▸ 布置任务:
a - 在 Kafka 服务端源码分析中，如果命令行参数是 server.properties 文件中不存在的配置项，会导致什么后果？
b - 请原样抄录这些数据行中从含有“PINNACLE Running Boards-Black & Silver-2021-2025”的那一行开始、到含有“VORTEX Running Boards-Aluminum-2021-2024”的那一行结束的部分，首尾两行都要包括。

▸ 页面:
==================================================
Kafka-源码分析之服务端

Scroll Down

从服务端的启动类Kafka.scala入口,我们可以看到主要的操作是读取配置文件,加载到内存,注册一个关闭钩子,用于优雅停机,然后启动Kafka Server,并且await住,kafkaServerStartable.awaitShutdown()本质是CountDownLatch倒置锁。

def main(args: Array[String]): Unit = {
    try {
      val serverProps = getPropsFromArgs(args)
      val kafkaServerStartable = KafkaServerStartable.fromProps(serverProps)

      // attach shutdown handler to catch control-c
      Runtime.getRuntime().addShutdownHook(new Thread("kafka-shutdown-hook") {
        override def run(): Unit = kafkaServerStartable.shutdown()
      })

      kafkaServerStartable.startup()
      kafkaServerStartable.awaitShutdown()
    }
    catch {
      case e: Throwable =>
        fatal(e)
        Exit.exit(1)
    }
    Exit.exit(0)
  }

读取配置文件方法,该方法主要提供了二个功能,首先读取server.properties,其次允许命令行参数覆盖server.properties中的配置项,如果命令行参数是server.properties文件中不存在的,那么会导致Kafka Broker启动失败。

  def getPropsFromArgs(args: Array[String]): Properties = {
    val optionParser = new OptionParser(false)
    val overrideOpt = optionParser.accepts("override", "Optional property that should override values set in server.properties file")
==================================================
▸ 数据集摘录:
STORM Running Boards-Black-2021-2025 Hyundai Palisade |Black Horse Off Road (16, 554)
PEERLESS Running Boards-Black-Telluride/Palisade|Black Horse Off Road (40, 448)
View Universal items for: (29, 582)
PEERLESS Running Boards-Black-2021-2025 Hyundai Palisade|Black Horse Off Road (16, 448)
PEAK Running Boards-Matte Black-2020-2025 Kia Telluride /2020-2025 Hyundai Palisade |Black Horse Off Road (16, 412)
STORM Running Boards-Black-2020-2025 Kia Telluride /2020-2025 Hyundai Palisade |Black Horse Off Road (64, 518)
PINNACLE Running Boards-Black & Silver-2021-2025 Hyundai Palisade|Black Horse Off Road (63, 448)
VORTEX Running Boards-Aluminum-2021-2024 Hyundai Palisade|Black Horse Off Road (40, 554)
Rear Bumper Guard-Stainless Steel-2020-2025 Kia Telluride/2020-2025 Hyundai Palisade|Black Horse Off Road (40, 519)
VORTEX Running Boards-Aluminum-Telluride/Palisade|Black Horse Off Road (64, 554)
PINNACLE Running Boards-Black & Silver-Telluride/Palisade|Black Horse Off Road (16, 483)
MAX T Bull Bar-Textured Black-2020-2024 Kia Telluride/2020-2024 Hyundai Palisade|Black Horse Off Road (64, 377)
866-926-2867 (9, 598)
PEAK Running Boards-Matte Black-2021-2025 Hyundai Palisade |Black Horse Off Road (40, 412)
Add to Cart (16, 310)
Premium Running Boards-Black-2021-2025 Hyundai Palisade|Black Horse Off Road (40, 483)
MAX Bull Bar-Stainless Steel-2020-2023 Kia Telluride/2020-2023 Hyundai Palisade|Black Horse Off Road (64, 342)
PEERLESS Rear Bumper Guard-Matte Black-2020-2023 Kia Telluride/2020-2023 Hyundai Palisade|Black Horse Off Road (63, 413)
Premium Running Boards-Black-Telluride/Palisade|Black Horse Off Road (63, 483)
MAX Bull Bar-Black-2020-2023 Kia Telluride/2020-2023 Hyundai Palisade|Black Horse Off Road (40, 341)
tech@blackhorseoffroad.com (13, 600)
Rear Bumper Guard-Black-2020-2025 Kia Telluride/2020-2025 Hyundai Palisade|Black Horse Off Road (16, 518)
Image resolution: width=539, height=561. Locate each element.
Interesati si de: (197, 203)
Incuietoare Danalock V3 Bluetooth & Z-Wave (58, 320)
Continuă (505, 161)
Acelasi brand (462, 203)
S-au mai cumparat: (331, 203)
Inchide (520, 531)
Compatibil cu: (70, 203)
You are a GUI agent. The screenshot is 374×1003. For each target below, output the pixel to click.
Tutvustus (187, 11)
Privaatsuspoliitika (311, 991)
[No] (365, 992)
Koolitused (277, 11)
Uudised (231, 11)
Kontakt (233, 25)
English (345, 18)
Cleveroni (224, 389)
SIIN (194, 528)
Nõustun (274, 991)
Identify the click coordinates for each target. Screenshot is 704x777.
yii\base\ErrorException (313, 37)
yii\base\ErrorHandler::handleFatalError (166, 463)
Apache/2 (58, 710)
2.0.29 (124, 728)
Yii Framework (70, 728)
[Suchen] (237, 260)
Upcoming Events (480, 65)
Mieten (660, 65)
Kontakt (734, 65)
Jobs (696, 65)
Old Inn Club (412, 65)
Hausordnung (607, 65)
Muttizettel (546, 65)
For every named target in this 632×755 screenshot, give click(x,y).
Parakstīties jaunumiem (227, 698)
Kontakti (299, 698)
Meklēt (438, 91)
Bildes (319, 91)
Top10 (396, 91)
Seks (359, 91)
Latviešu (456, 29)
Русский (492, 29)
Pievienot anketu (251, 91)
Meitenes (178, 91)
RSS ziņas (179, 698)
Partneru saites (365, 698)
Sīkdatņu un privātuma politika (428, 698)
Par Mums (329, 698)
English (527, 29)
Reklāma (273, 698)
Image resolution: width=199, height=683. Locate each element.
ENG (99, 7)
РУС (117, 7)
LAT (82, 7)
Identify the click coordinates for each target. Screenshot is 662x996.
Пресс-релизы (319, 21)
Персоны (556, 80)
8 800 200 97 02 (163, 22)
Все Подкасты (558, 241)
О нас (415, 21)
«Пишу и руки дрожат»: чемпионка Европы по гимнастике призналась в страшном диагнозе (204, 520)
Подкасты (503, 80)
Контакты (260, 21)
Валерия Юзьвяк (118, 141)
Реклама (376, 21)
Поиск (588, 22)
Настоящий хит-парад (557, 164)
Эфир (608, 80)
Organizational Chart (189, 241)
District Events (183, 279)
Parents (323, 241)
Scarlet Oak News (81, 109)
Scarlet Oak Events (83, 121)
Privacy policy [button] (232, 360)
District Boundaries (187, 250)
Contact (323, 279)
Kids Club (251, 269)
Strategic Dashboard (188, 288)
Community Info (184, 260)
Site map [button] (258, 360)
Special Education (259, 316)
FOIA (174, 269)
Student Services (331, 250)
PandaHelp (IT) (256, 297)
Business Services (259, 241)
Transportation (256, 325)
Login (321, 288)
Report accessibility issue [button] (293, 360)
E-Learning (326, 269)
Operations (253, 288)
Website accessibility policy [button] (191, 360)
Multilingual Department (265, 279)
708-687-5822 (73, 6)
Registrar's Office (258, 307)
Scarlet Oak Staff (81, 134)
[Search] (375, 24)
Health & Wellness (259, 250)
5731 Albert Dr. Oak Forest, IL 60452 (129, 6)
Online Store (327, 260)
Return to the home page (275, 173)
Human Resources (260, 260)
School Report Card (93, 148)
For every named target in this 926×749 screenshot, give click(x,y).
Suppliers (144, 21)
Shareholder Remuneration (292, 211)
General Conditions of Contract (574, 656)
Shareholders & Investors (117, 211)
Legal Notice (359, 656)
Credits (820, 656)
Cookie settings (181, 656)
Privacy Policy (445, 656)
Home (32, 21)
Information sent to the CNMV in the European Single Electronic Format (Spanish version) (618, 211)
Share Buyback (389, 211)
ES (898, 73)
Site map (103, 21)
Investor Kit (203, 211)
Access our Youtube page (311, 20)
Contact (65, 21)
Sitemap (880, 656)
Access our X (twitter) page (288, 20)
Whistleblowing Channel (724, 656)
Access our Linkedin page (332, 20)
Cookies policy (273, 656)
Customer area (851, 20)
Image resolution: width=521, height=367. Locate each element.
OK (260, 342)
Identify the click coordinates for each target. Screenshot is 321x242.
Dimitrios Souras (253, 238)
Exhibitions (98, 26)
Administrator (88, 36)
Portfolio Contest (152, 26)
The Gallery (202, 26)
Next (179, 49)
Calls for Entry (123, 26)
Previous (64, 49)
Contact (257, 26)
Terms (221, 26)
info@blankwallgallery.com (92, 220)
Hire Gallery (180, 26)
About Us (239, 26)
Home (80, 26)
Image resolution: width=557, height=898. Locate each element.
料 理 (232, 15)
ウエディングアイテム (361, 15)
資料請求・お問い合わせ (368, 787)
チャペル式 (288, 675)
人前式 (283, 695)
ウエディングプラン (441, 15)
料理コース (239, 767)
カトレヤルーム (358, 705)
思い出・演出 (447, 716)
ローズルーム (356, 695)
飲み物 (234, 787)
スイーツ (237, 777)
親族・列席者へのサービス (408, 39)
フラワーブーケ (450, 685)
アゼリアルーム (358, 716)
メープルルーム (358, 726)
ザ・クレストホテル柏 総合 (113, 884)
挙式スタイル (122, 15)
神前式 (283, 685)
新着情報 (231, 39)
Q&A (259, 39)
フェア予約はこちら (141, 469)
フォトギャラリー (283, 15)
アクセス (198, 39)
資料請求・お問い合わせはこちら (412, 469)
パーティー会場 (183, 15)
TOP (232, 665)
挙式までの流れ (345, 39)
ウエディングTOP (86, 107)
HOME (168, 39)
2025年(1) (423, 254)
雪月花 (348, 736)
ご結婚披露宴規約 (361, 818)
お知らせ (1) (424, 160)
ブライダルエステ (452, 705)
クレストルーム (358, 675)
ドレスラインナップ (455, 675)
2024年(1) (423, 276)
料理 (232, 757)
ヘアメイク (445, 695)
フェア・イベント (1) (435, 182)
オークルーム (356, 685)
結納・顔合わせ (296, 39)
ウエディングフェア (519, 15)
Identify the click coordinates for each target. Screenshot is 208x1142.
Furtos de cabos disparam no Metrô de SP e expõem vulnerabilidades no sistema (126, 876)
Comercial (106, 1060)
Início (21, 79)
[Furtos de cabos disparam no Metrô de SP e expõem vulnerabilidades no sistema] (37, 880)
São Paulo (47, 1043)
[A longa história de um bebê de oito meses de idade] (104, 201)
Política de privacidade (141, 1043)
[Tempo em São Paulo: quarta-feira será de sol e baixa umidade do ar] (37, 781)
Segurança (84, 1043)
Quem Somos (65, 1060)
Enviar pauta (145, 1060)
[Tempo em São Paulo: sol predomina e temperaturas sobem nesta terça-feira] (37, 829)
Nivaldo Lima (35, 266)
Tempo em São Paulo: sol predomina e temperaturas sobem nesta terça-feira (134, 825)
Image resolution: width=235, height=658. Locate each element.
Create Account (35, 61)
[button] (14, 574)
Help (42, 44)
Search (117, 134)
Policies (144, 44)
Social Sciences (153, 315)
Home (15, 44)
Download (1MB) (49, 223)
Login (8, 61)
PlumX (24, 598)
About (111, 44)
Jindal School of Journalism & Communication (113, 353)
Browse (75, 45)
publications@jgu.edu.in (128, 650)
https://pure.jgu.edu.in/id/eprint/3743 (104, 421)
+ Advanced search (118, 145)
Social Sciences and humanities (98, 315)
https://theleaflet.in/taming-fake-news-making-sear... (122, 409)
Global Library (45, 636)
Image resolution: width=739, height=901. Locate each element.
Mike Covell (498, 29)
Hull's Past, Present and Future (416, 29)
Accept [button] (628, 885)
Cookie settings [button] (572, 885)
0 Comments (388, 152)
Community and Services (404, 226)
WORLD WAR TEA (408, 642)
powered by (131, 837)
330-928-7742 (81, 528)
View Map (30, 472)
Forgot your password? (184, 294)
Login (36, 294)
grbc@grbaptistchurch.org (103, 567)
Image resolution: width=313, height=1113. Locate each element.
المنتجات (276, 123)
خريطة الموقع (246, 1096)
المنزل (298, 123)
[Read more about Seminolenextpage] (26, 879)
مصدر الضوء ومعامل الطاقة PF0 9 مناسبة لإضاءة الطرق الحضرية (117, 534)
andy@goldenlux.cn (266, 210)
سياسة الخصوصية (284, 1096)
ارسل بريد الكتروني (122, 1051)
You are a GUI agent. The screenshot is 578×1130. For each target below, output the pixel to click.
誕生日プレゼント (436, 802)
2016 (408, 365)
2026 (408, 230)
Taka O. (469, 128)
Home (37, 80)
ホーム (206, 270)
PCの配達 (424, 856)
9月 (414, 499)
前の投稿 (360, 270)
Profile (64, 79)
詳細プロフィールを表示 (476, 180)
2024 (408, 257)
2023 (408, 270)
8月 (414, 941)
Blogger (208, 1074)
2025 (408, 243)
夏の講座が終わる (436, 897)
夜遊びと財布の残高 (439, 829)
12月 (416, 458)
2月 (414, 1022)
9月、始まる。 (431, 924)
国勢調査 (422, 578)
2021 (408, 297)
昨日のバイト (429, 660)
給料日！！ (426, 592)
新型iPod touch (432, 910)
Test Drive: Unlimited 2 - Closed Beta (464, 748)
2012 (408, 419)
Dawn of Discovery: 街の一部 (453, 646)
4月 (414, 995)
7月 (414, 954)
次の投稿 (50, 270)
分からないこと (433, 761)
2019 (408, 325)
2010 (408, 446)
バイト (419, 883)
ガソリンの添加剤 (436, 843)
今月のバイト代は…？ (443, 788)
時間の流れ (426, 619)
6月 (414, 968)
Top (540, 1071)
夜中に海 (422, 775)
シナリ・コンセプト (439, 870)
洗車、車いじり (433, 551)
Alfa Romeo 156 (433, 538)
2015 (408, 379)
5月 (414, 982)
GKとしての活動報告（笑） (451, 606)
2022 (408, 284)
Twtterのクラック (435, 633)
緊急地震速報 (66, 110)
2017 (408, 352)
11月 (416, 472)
==================================================
▸ 预期结果:
a - 会导致 Kafka Broker 启动失败。

b -
PINNACLE Running Boards-Black & Silver-2021-2025 Hyundai Palisade|Black Horse Off Road (63, 448)
VORTEX Running Boards-Aluminum-2021-2024 Hyundai Palisade|Black Horse Off Road (40, 554)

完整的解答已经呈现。